● **CHECK YOUR UNDERSTANDING**:
a – Shorten the paragraph of the raw-milk article that begins "But state health officials say," keeping its main facts.
b – Edit the raw-milk article between "Hartke, who has" and "the family farm.", inclusive, replacing "raw-milk consumption" with "drinking raw milk".

● **READING PASSAGE**:
• • •

MOUNT HOLLY SPRINGS, Pa. - The Department of Agriculture threw its weight at dairy farmer Mark Nolt. They seized his inventory. Twice.

MOUNT HOLLY SPRINGS, Pa. - The Department of Agriculture threw its weight at dairy farmer Mark Nolt.

They seized his inventory. Twice.

They dispatched undercover investigators - including a microbiologist - to a farmers' market on multiple occasions.

They assigned their chief counsel to prosecute him.

Nolt's crime? Selling raw milk without a permit.

Yesterday the defendant, a Mennonite farmer from Newville, north of Harrisburg, was found guilty by a district judge in a tiny courtroom and ordered to pay a fine.

Outside, his supporters - about 100 of them, including Amish and Mennonite farmers and devoted raw-milk consumers from around the region - staged a protest against what they say is government intrusion into the rights of small businesses and consumers.

The sale of raw-milk products is big business in Pennsylvania, which is second only to California in the volume of raw milk produced and the number of dairies with raw-milk sales permits.

Among the permitted dairies are farms in Chester, Montgomery and Bucks Counties.

But Nolt's customers and supporters from neighboring states including New Jersey, Maryland and Virginia, where the retail sale of raw milk is illegal, cheerfully call themselves "milk smugglers."

Advocates believe raw milk, which is not pasteurized or homogenized, contains beneficial bacteria and proteins that can treat, even cure, chronic diseases.

But state health officials say the milk, which has been linked to outbreaks of salmonella, listeria and E. coli, is an inherently unsafe product. Besides, they say, Nolt is breaking the law. "If you're going to sell raw milk in Pennsylvania, you need a permit," said William Chirdon, director of the state Bureau of Food Safety, who said Nolt was selling 300 gallons of milk a day to customers in 12 states.

For advocates, access to raw milk is vital for their health. "It's a lifeline to people who don't have medical options," said Kimberly Hartke, a homemaker and public relations consultant from Reston, Va.

Hartke, who has severe deterioration of the knee cartilage, said she felt she was too young for a knee replacement so she turned to raw milk from Pennsylvania.

Now Hartke, who attributes her pain-free walking to 18 months of raw-milk consumption, is helping to promote the cause.

The state Department of Agriculture is caught in the middle, trying to regulate a controversial product and trying to promote agriculture - the state's largest industry - at the same time.

For the consumers waving signs outside the hearing room, the issue was bigger than the milk on their table. It was about government intrusion into private lives, they said, the rise of agribusiness and the decline of the family farm.

The signs read:

"No government seizure of private property."

"Raw Milk Heals"

Nolt, 49, a softspoken father of 10, has emerged as a kind of civil-rights leader for the consumer-choice crowd.

• • •

(Collection entries)
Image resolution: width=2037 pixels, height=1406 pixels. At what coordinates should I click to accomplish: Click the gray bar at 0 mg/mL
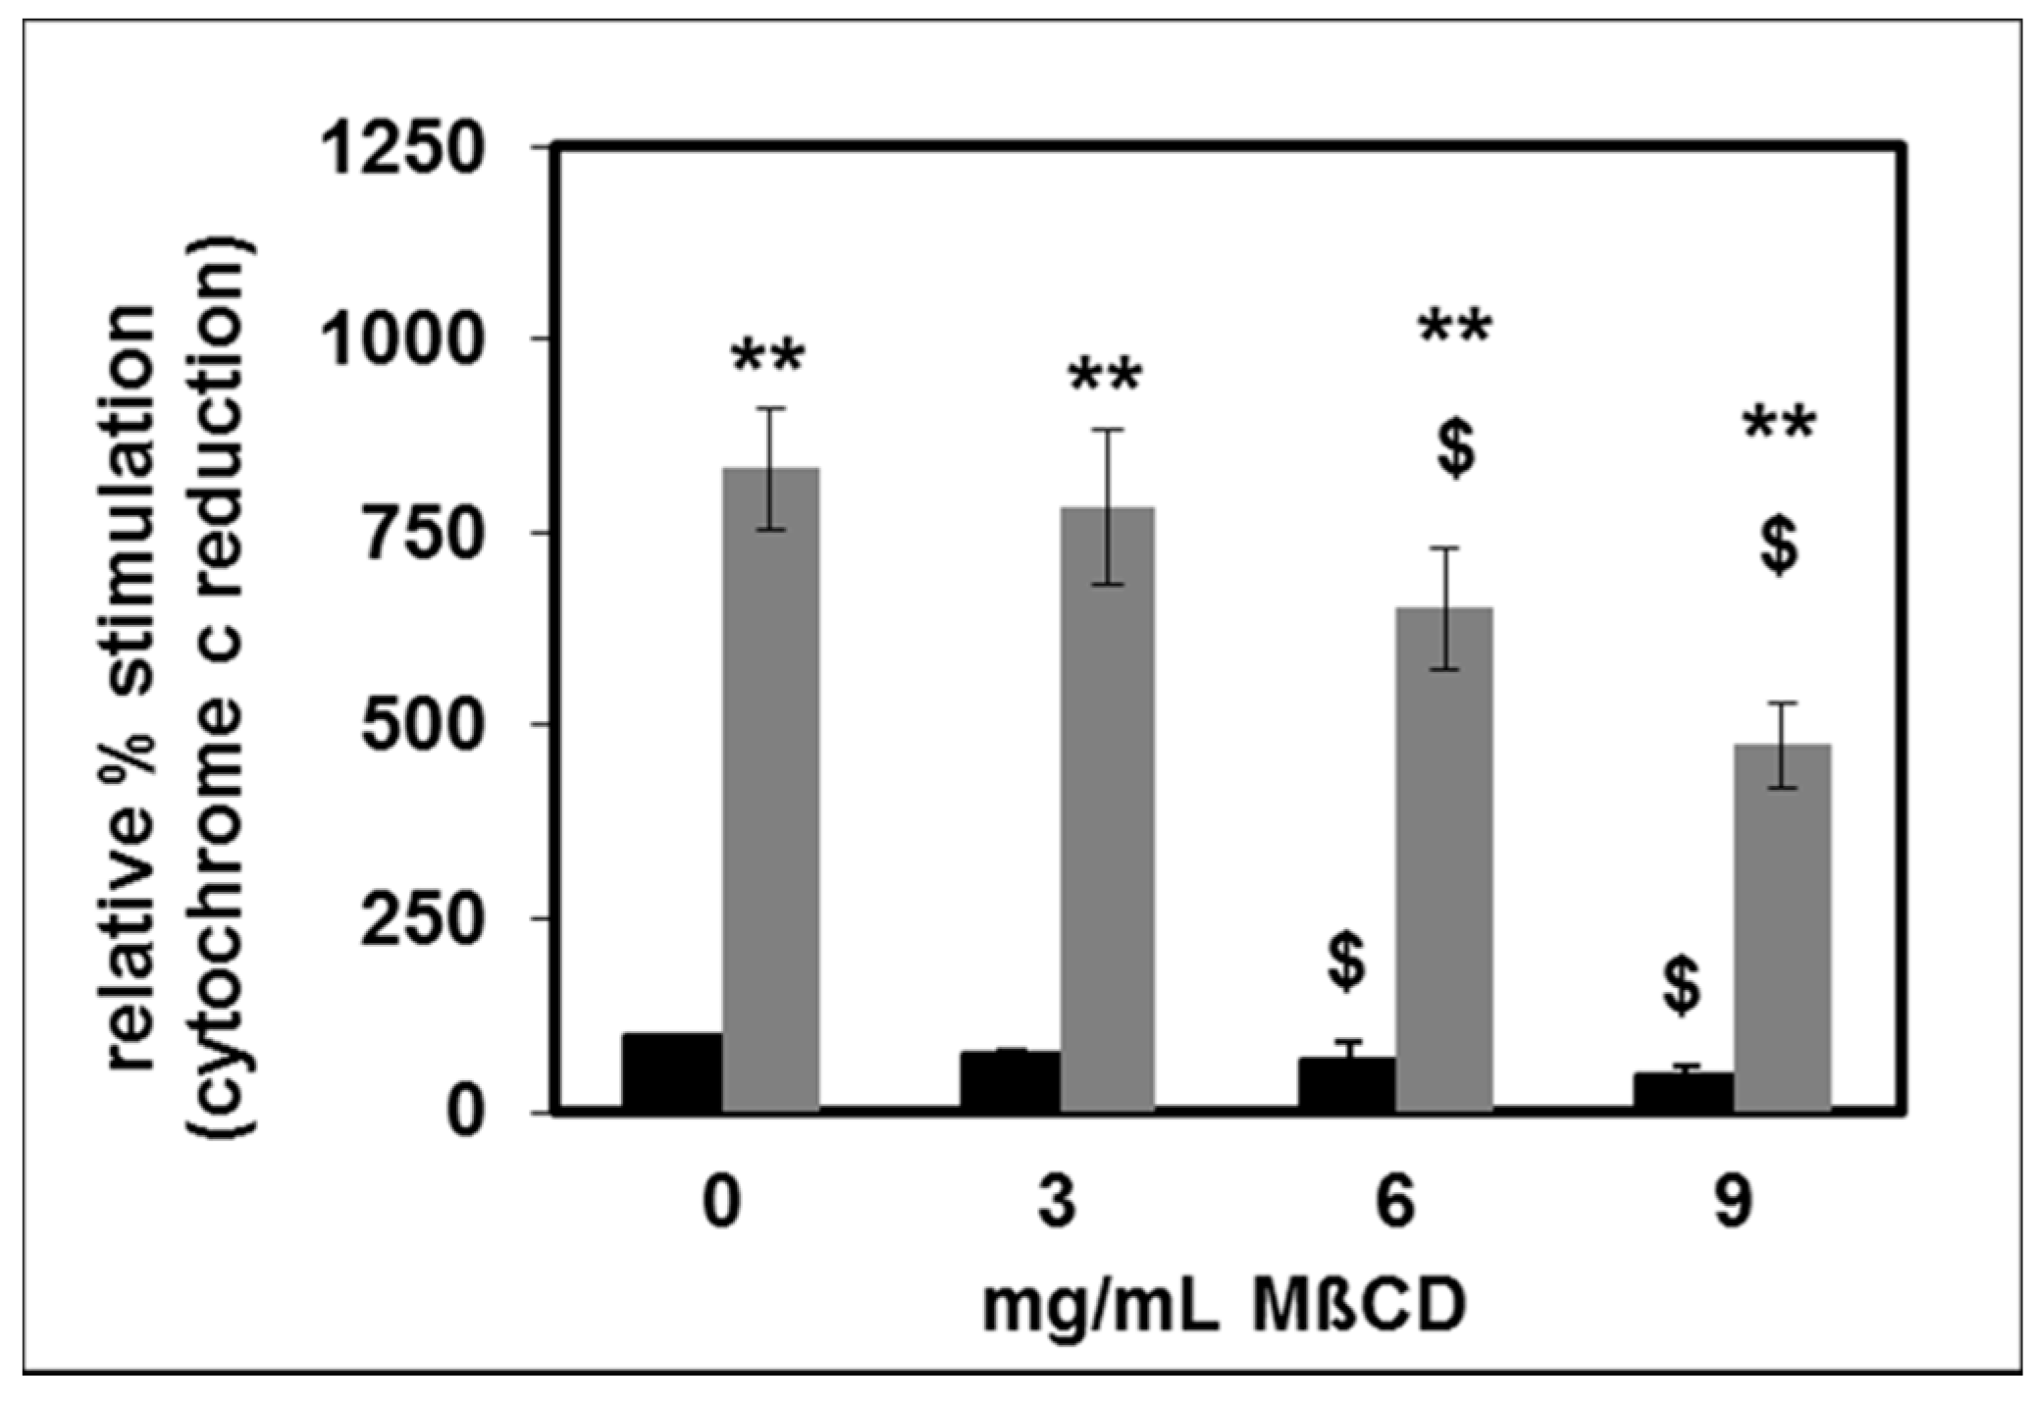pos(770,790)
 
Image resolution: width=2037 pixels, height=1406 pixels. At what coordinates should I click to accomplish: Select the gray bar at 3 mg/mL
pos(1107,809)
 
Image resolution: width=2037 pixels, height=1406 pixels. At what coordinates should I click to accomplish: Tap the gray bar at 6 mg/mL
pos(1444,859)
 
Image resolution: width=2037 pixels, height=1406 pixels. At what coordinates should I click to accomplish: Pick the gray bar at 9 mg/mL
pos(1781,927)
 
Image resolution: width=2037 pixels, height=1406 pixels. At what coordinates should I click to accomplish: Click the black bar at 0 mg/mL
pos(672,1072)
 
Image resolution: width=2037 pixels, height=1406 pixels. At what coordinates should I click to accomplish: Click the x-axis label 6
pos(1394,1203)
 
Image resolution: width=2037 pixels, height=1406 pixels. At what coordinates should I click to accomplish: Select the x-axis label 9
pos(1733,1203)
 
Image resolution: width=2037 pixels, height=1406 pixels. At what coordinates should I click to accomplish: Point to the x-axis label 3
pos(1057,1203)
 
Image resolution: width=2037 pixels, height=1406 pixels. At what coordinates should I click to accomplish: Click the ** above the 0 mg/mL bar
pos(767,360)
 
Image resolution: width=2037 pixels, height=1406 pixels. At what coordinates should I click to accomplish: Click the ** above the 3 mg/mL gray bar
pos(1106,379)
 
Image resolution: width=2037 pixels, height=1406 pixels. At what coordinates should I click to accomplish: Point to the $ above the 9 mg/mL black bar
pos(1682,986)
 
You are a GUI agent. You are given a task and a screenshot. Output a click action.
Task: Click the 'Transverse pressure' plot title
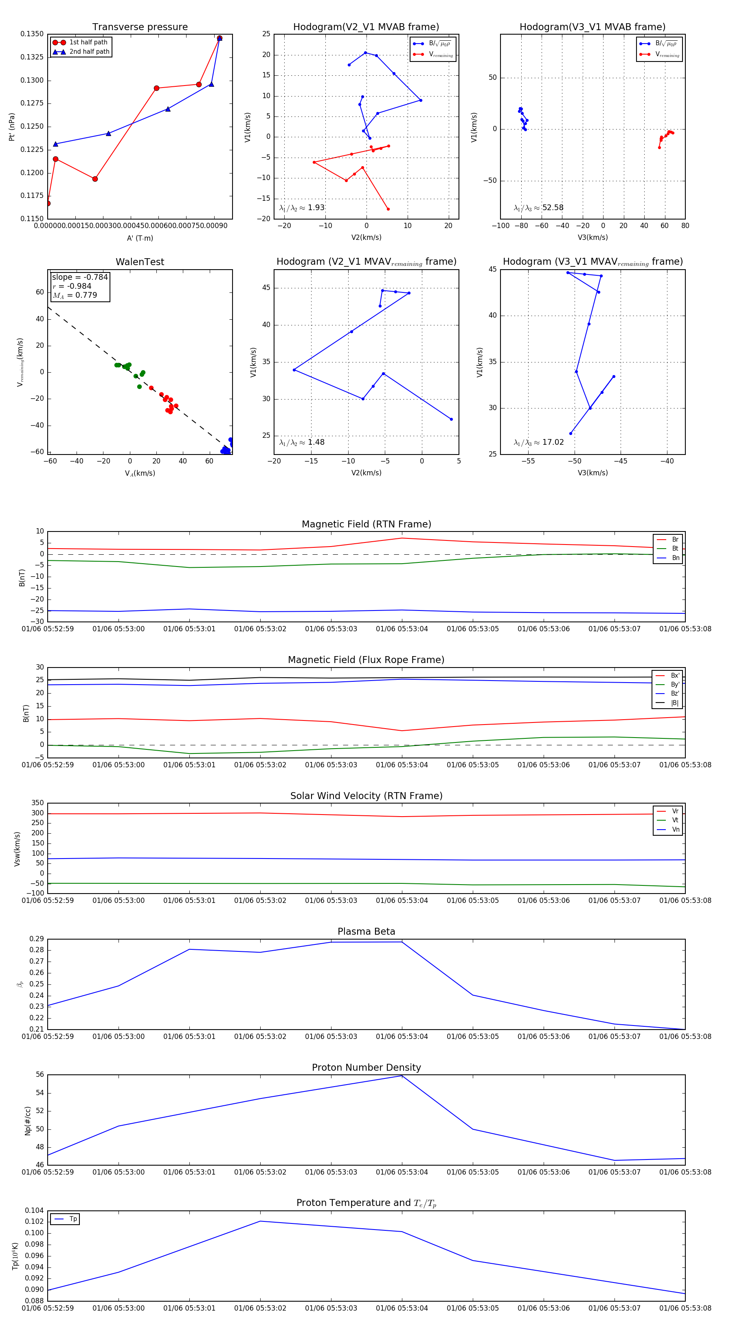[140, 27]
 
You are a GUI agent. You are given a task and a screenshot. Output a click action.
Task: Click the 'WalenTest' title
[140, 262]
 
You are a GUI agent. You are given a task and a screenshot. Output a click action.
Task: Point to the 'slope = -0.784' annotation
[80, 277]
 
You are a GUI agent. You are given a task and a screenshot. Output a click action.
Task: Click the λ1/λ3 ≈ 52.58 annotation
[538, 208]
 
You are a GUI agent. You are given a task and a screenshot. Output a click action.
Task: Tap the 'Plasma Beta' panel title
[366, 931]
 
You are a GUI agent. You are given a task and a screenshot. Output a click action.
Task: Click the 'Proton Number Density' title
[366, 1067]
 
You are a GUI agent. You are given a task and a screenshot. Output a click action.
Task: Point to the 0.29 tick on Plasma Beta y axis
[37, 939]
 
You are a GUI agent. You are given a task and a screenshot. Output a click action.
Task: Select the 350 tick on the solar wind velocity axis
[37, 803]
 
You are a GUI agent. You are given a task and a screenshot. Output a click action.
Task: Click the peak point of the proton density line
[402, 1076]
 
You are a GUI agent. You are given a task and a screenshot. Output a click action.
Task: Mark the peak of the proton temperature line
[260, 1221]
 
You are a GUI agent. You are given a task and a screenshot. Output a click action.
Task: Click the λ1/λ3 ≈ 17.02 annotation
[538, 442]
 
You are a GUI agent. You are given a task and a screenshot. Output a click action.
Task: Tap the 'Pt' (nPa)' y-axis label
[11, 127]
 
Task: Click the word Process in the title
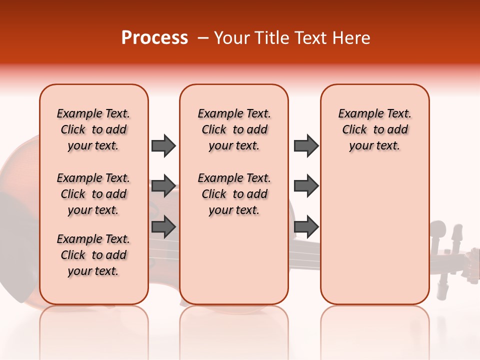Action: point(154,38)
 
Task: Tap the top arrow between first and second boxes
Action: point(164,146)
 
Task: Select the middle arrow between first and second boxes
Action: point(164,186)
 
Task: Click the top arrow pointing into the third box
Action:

• • •

● **ANSWERS TO THE EXERCISES**:
a – State health officials call raw milk inherently unsafe because it has been linked to salmonella, listeria and E. coli outbreaks, and they say Nolt is breaking the law by selling it without a permit. William Chirdon, director of the state Bureau of Food Safety, said Nolt was selling 300 gallons a day to customers in 12 states.

b –
Hartke, who has severe deterioration of the knee cartilage, said she felt she was too young for a knee replacement so she turned to raw milk from Pennsylvania.

Now Hartke, who attributes her pain-free walking to 18 months of drinking raw milk, is helping to promote the cause.

The state Department of Agriculture is caught in the middle, trying to regulate a controversial product and trying to promote agriculture - the state's largest industry - at the same time.

For the consumers waving signs outside the hearing room, the issue was bigger than the milk on their table. It was about government intrusion into private lives, they said, the rise of agribusiness and the decline of the family farm.